At a point in this outstanding performance, the wooden partitions play a key role in the slaying of Mercutio.  Romeo steps between Tybalt and Mercutio causing the latter to become distracted, thus causing the fatal blow from Tybalt's saber, through an opening in one of the partitions.  Before succumbing to his fatal wound, Mercutio cries the fateful lines, "A curse on both your houses," referring of course to the long-feuding families -- the Montagues and the Capulets.  (Editor's Note:   Not the Hatfields and McCoys!!)
Earlier on in the adventures of SweetHeart and "Geezer the Kid," we attended a performance of A Midsummer's Night's Dream, another outdoor performance in the forest, beautifully done using the ambient setting as a sort of "character" in that well-known Shakespearean comedy.  (We sat in the "Royal Box" and were revered and applauded by the more rustic attendees!  Please don't take offense!)  
Well, golly, whether we have become cultured individuals as a result of our, now, intimate relationship with Will and other prominent literary figures, it matters little, 

I suppose....  But I am beginning to use such terms as "forsooth" more frequently in my everyday discourse, and "Fie Upon You"...   I guess that's better than the nasty words used by many angry combatants in modern society.  Whither goest thou?...

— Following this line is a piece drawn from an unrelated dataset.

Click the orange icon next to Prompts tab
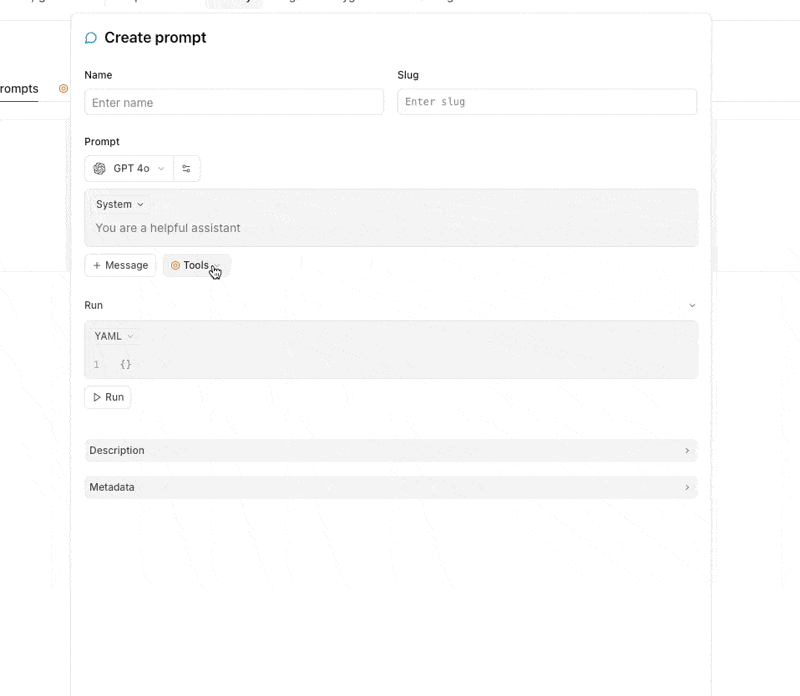 click(63, 89)
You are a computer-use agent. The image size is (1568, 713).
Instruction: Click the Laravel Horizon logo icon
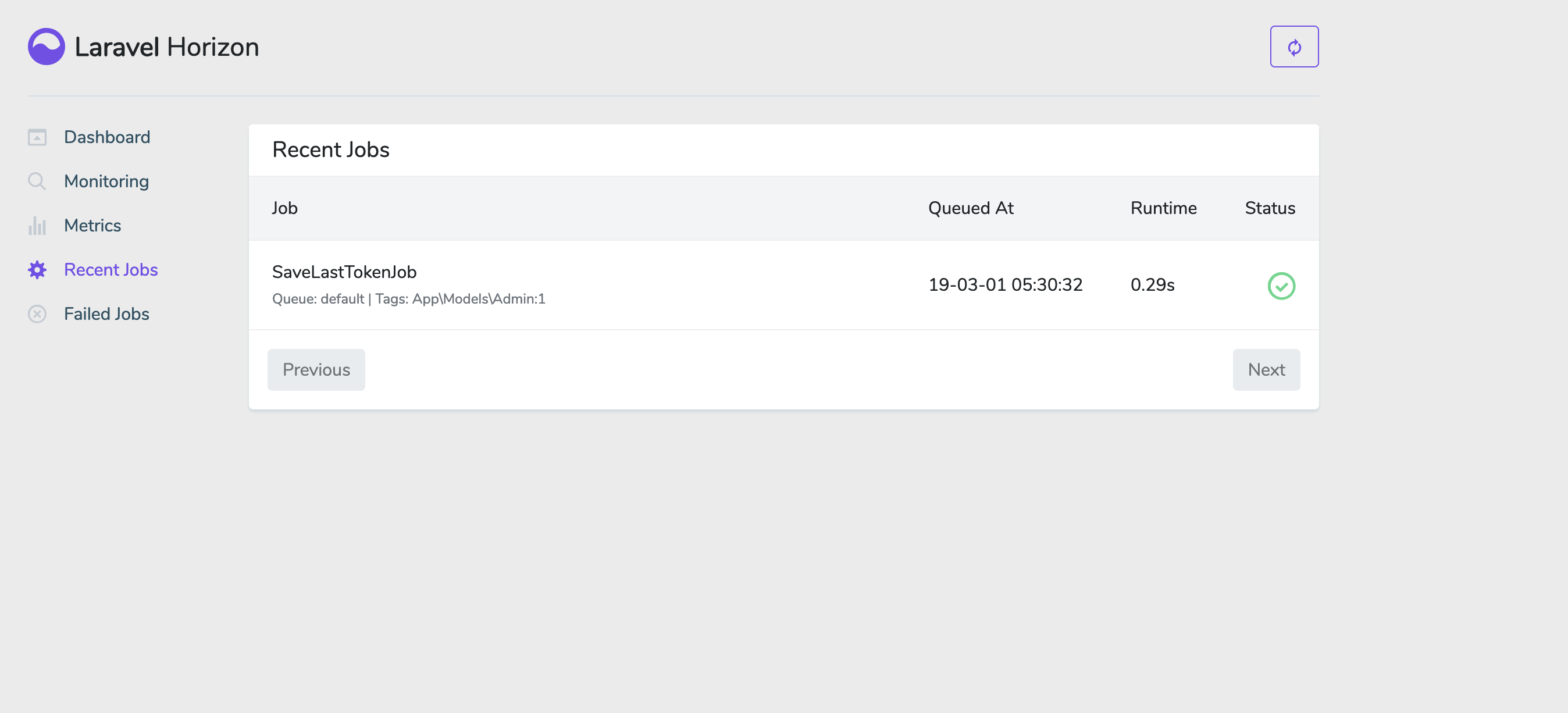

In any event, I give thanks to my legions of faithful readers and devotees...  both of you!??  And I take my leave with this thought:   (Soon) Comes the Winter of Our Discontent, Made Glorious Summer by This Son of (Milwaukee...  with profound apologies to purists!!).  (We plan to hire a snow removal crew so that I don't have to strain my aging back!!)  A Final Thought:  We hope that Winter takes an early leave of us, but looking forward to our next encounter with high culture in whatever season it presents itself!!
(Dedicated to all who seek cultural outlets in this increasingly bizarre and lunatic society in which we find ourselves, with apologies to those who may mistakenly and undeservedly believe they are included, or lumped!!)
Humbly Submitted 08-27-2023...  Joel K.